# Methodology: AI Startup Survival Score

## What we measure

We pull seven public signals per tracked company and blend them into a single 0–100 survival score. Every signal is collected from a source a VC analyst could check by hand in a browser — nothing proprietary, nothing paywalled, nothing requiring OAuth.

| Signal | Source | What it tells us | Weight |
|---|---|---|---|
| Website uptime | HTTP GET of homepage | Does the company still exist online? | 20% |
| Homepage freshness | Wayback Machine `available` API | When did the internet last notice this site? | 10% |
| Blog freshness | RSS/Atom auto-discovery + common paths | Is the team still publishing? | 10% |
| Code velocity | GitHub public API (org-level commits, 90 days) | Is engineering still shipping? | 15% |
| Hiring pulse | Careers page detection + job-link counting | Is the company still growing headcount? | 20% |
| Trusted news | Google News RSS, filtered to allowlisted sources | What does reputable press say in the last 180 days? | 15% |
| Manual override | Curated `notes` column + news verification | Captures acquihires, shutdowns, pivots | 10% |

Every override claim (shutdown, pivot, acquihire) is backed by a Google News cross-check with citations stored in `data/live_verified.json`. News signal hits are recorded with source domain and trust flag, so the dashboard can explain *why* a company got the label it did.

## Signal design — six self-reported, one external

The first six signals are all *self-reported* in the loose sense — they measure the company's own surface area (its site, its blog, its repo, its job page). That makes them cheap but one-sided: a company that's quietly winding down can still have a live site, a stale blog, and a careers page with zero jobs for months.

News is the one signal that reflects the outside world's view. That's why it's weighted as heavily as GitHub velocity (15%) — but it's also why it has the most defences built around it (see the trust model section below).

## How the score is computed

Each component returns a value in `[0, 1]`. Missing signals are dropped from the weighted average rather than treated as zero — a company that doesn't publish a blog isn't penalised for something it never had. The denominator scales with the resolved signals, and a separate `signal_coverage` field records how many of the seven resolved for each row (from 0.0 to 1.0).

The status label is derived from the score with four overrides, in priority order:

1. **Death marker in notes** (`shut down`, `ceased`, `defunct`, `bankrupt`, `liquidated`) → **Likely Dead**.

## [Set of tasks]
• 1. Transcribe the part of the survival score methodology that begins at the words "## Signal design" and stops after the words "model section below).".
• 2. Pick up the survival score methodology from its final sentence and keep writing it.

## [Data extract]
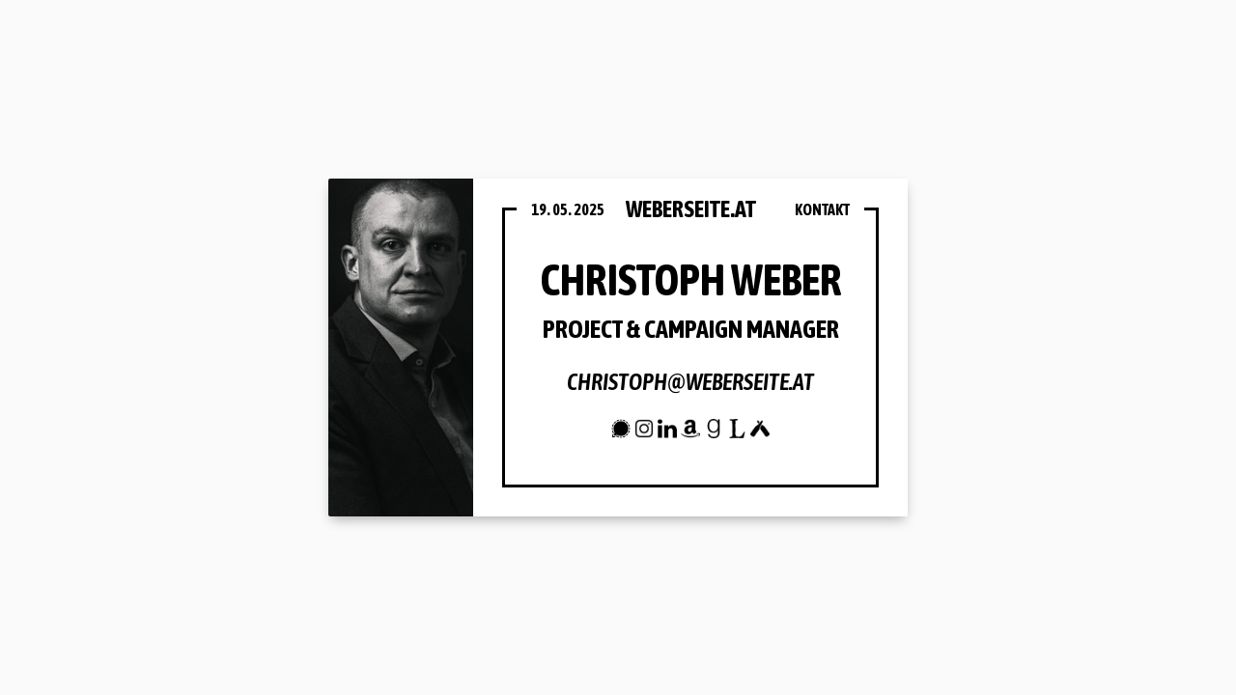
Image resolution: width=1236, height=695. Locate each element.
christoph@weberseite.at (690, 382)
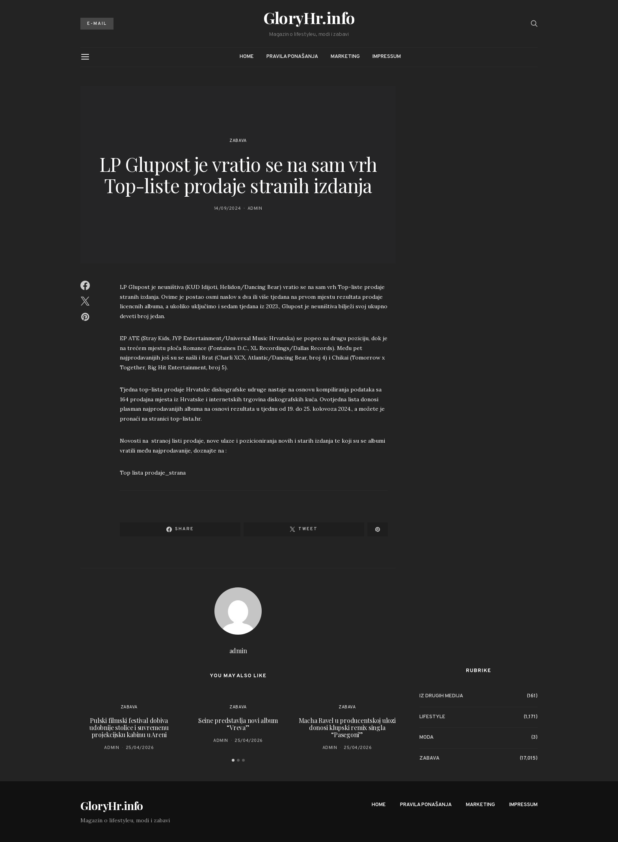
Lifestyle (432, 717)
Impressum (386, 57)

## [Task-by-task outputs]
• 1.
## Signal design — six self-reported, one external

The first six signals are all *self-reported* in the loose sense — they measure the company's own surface area (its site, its blog, its repo, its job page). That makes them cheap but one-sided: a company that's quietly winding down can still have a live site, a stale blog, and a careers page with zero jobs for months.

News is the one signal that reflects the outside world's view. That's why it's weighted as heavily as GitHub velocity (15%) — but it's also why it has the most defences built around it (see the trust model section below).

• 2.
2. **Pivot marker in notes** (`pivot`, `acquihire`, `acquired`, `licensing deal`, `acquisition`, `rebranded`) → **Pivoted / Absorbed**. This matters because acquihired teams often leave their sites up for months — the website-uptime signal would otherwise read them as healthy.
3. **Trusted news death signal** — a death-keyword headline in the last 180 days from an allowlisted source → **Likely Dead**. An *untrusted* death headline lowers the numeric score but does not flip the label.
4. **Coverage = 0** → **Not Yet Enriched**. Prevents rows with no resolved signals from defaulting to "Likely Dead" purely because the raw score is 0.

| Score | Label |
|---|---|
| 80–100 | Thriving |
| 65–79 | Healthy |
| 45–64 | Watchlist |
| 25–44 | Dormant |
| 0–24 | Likely Dead |

## Why these weights

Website uptime and hiring are the two highest raw signals (20% each). Website uptime is the cheapest and most reliable ground truth — a `DNS NXDOMAIN` or persistent 5xx is near-conclusive. Hiring is the best leading indicator of operator intent: companies that are quietly winding down stop posting jobs weeks or months before they announce anything.

GitHub velocity and trusted news both sit at 15%. Code activity catches companies that have gone dark in marketing but are still shipping (or the reverse). News catches pivots and funding events that self-reported signals can't see.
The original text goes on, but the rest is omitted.